◆ EXERCISE
Reproduce every line of the records below word for word, but omit the pictures.

◆ Screen and page pointing data
--- begin ---
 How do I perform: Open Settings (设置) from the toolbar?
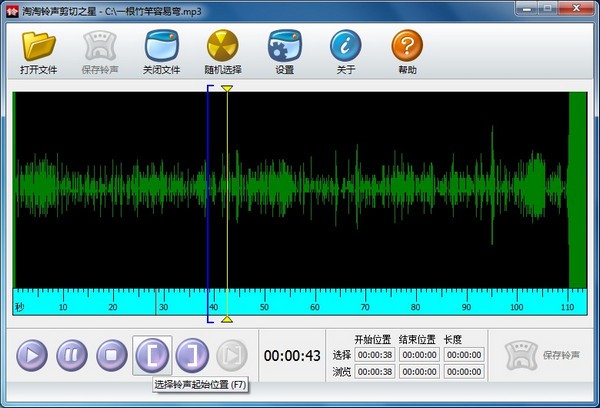coord(284,46)
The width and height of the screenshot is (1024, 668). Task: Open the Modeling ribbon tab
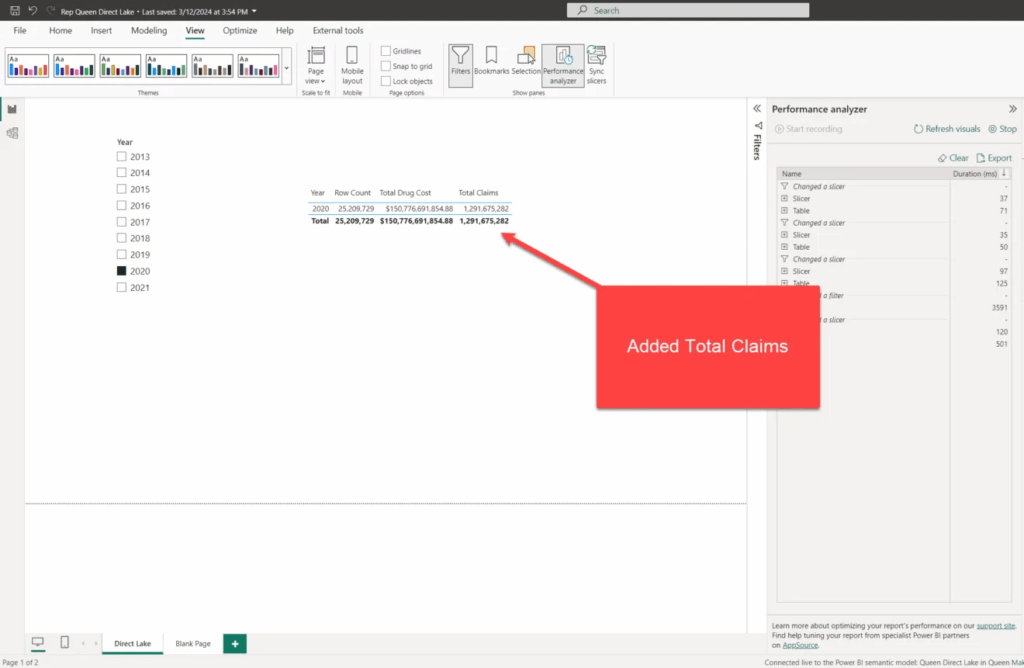coord(149,31)
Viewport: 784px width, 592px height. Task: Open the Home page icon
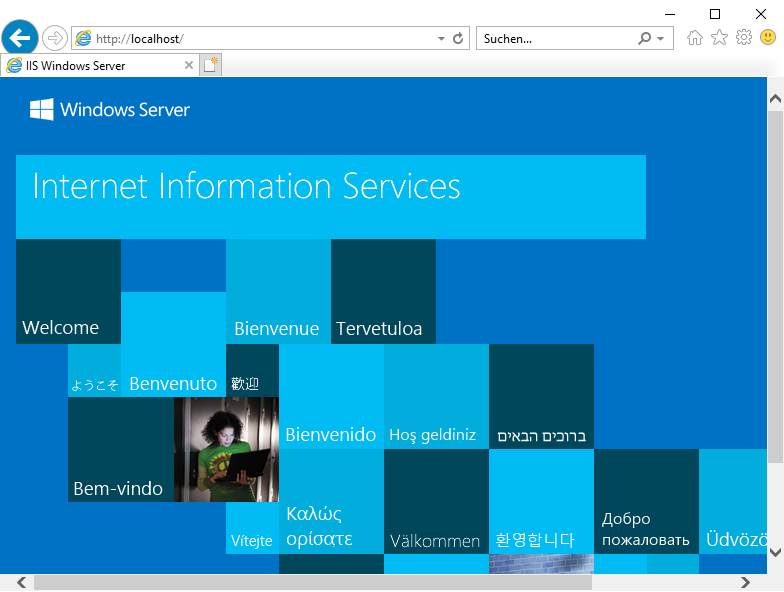tap(695, 38)
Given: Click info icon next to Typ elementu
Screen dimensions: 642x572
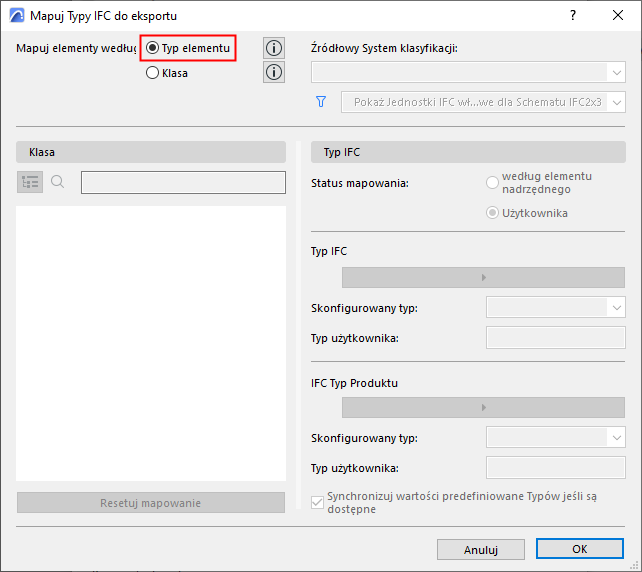Looking at the screenshot, I should [273, 48].
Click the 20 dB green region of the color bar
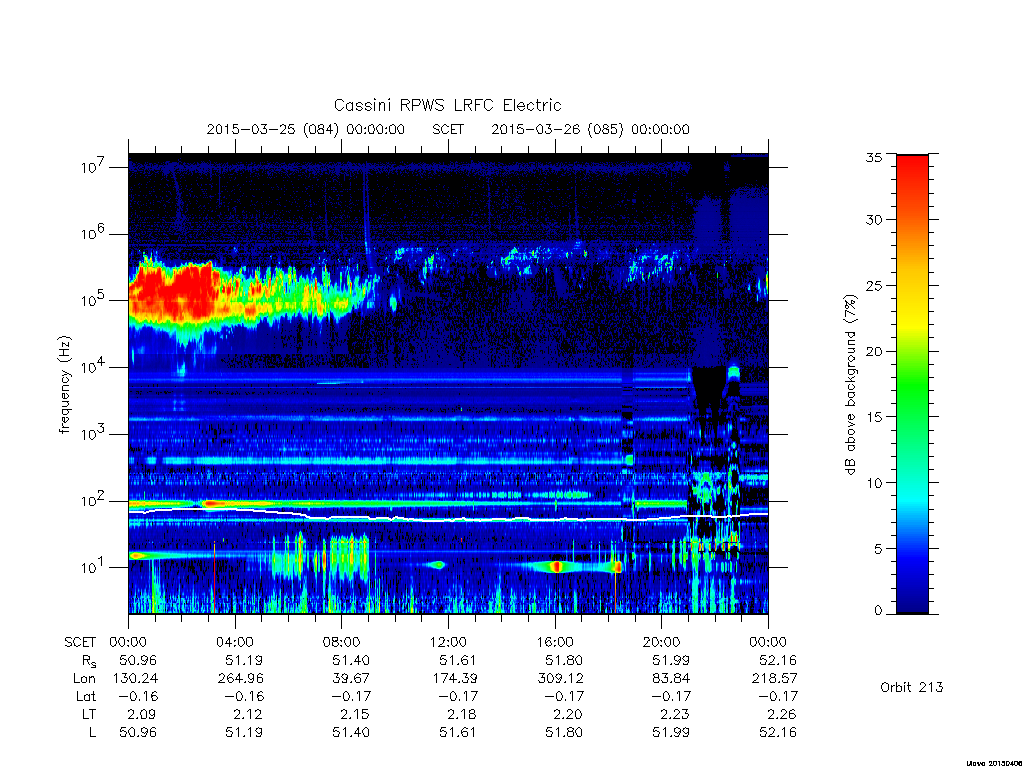Screen dimensions: 1024x768 [x=912, y=351]
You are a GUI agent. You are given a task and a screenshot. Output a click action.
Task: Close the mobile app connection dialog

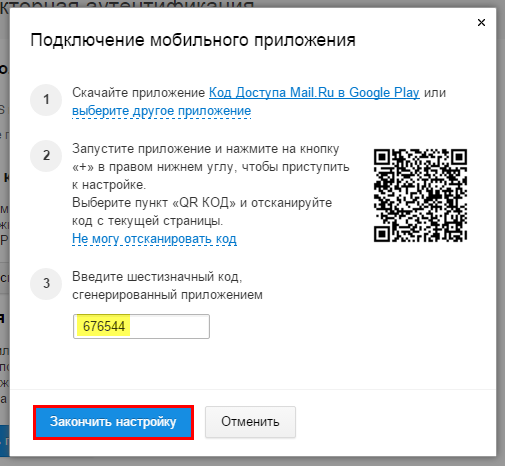[x=481, y=23]
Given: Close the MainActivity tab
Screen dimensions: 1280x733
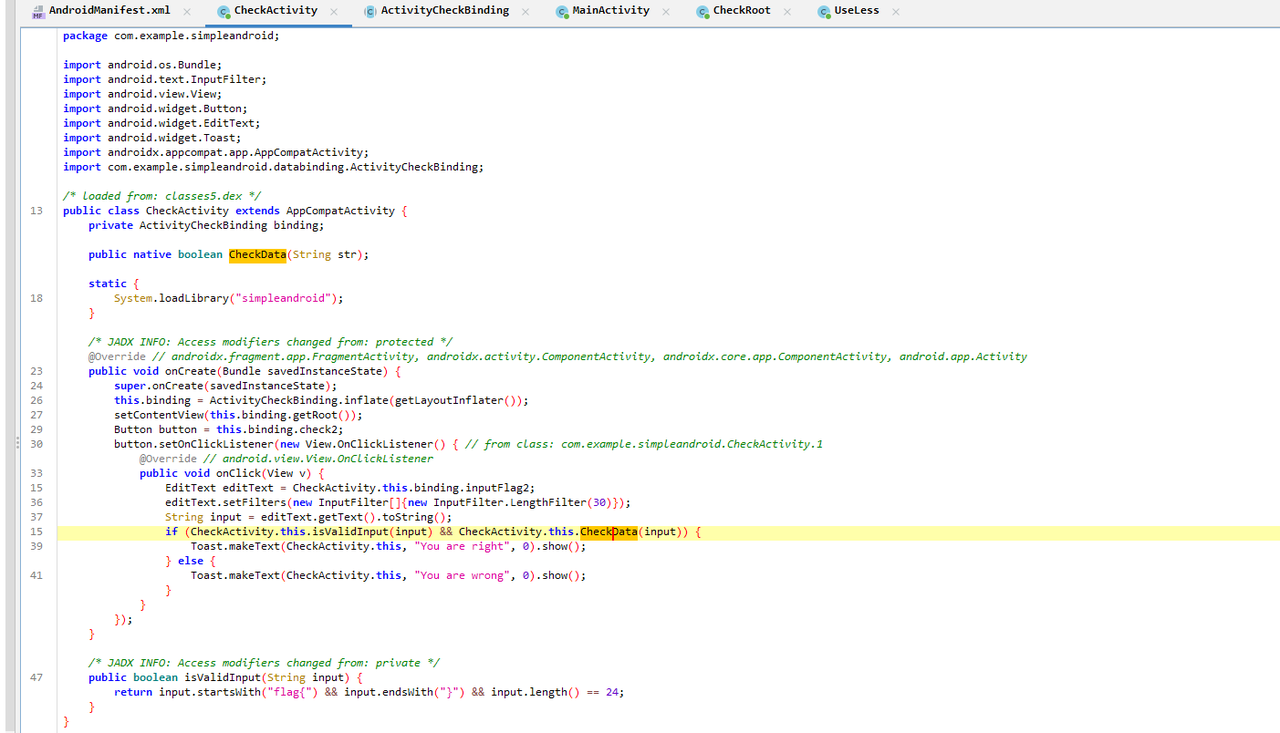Looking at the screenshot, I should tap(665, 12).
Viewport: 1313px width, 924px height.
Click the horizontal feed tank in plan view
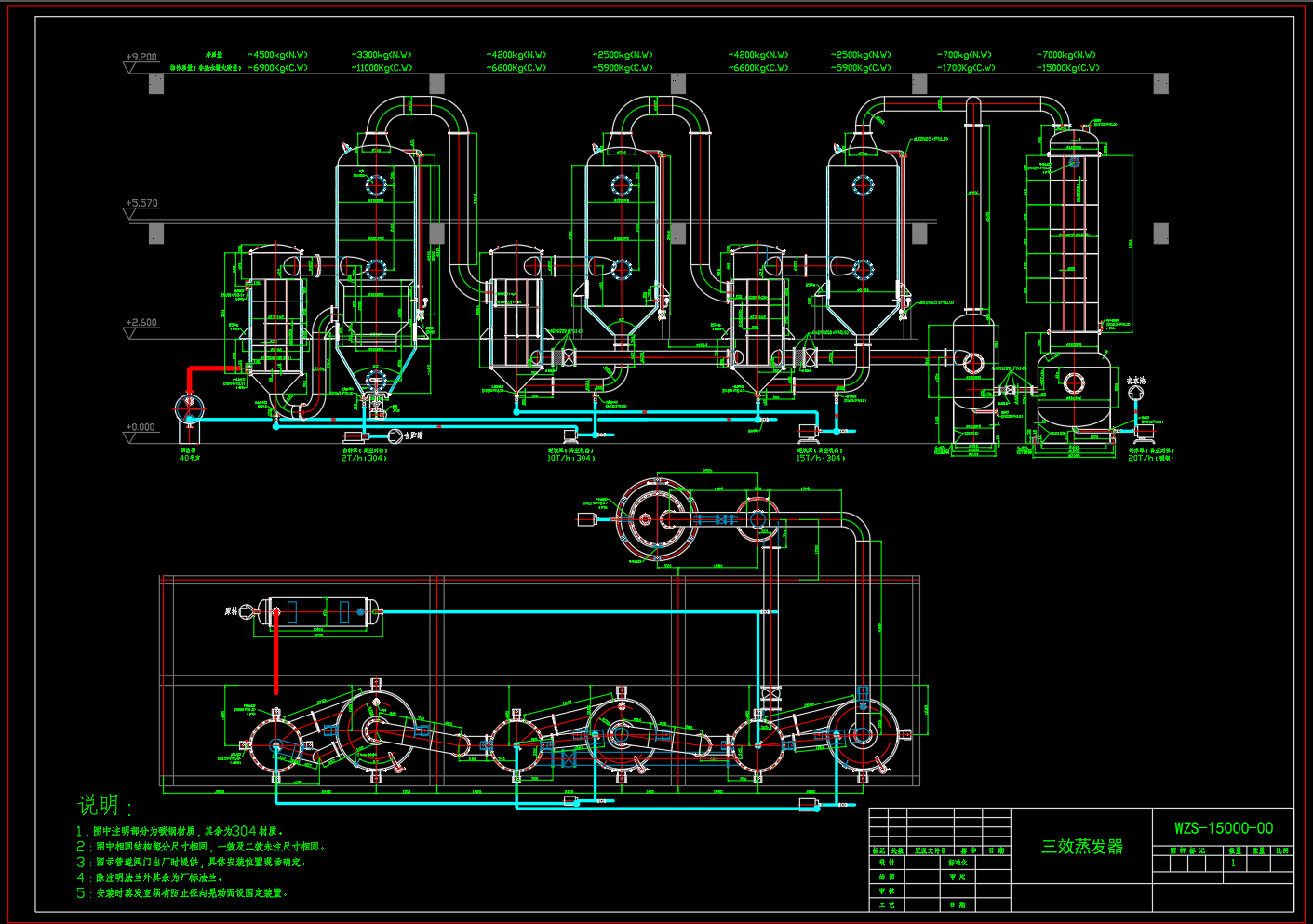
--- end ---
◆ TASK SOLUTION
 How do I perform: Open Settings (设置) from the toolbar?
coord(284,46)
The width and height of the screenshot is (1024, 668). Task: Open the Modeling ribbon tab
coord(149,31)
Viewport: 784px width, 592px height. Task: Open the Home page icon
tap(695, 38)
Given: Click info icon next to Typ elementu
Screen dimensions: 642x572
Looking at the screenshot, I should [273, 48].
Click the 20 dB green region of the color bar
Screen dimensions: 1024x768 [x=912, y=351]
You are a GUI agent. You are given a task and a screenshot. Output a click action.
Task: Close the mobile app connection dialog

[x=481, y=23]
Given: Close the MainActivity tab
Screen dimensions: 1280x733
Looking at the screenshot, I should tap(665, 12).
Viewport: 1313px width, 924px height.
Click the horizontal feed tank in plan view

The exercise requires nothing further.